Ligand mediated nanocrystal growth far from equilibrium leads to shape symmetry breaking

In crystal growth processes at the nanoscale, it has long been heuristically understood that ligands play a key role in producing and stabilizing thermodynamically unfavorable crystal shapes. A prototypical example of such a "far-from-equilibrium" growth process is the seed-based synthesis of asymmetric products, such as nanorods, within an isotropic environment. However, while this phenomenon is well-studied experimentally, there currently does not exist a theory of crystal growth that can explain the onset of persistent asymmetry without asymmetry in the initial conditions.

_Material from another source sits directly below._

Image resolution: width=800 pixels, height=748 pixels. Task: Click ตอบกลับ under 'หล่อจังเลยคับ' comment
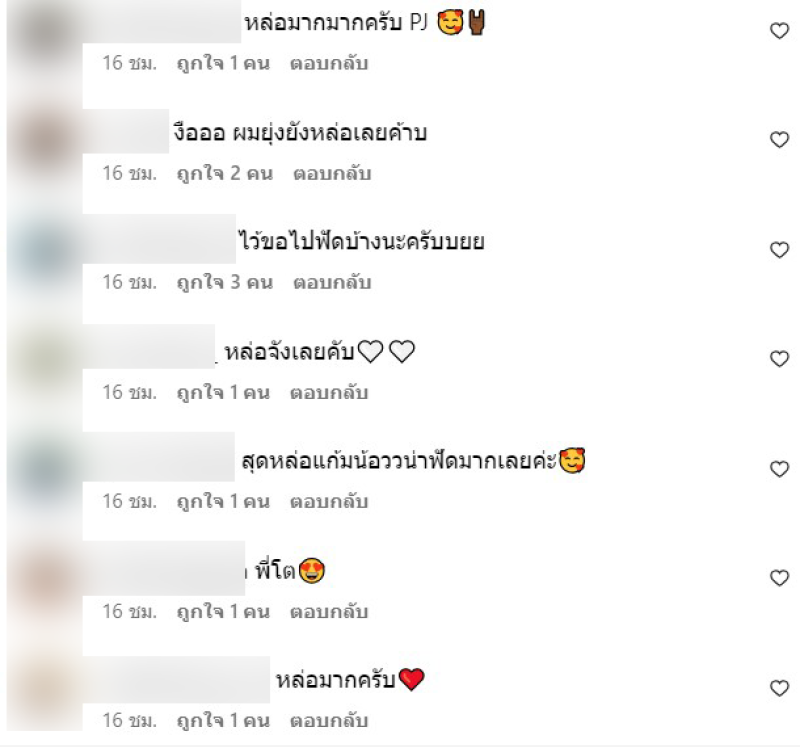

We present a coarse-grained dynamical model that demonstrates the emergence of asymmetric growth due to thermal fluctuations in the coverage of ligands on the growing crystalline facets. Within this simple model, we study how the interplay of thermodynamic and kinetic factors affect both the onset of symmetry breaking and and the degree of asymmetry within the final products. We then map this coarse-grained model directly onto an atomistically resolved model of crystal growth to study how fluctuations at the atomic scale affect the stability of the asymmetric growth phases. The parameters within our model correspond to experimental observables such as the concentration, hydrophobicity, and binding strength of the ligands used in the synthetic protocol, which opens the door for leveraging insights from the model to optimize the yield of asymmetric products in colloidal nanoparticle syntheses.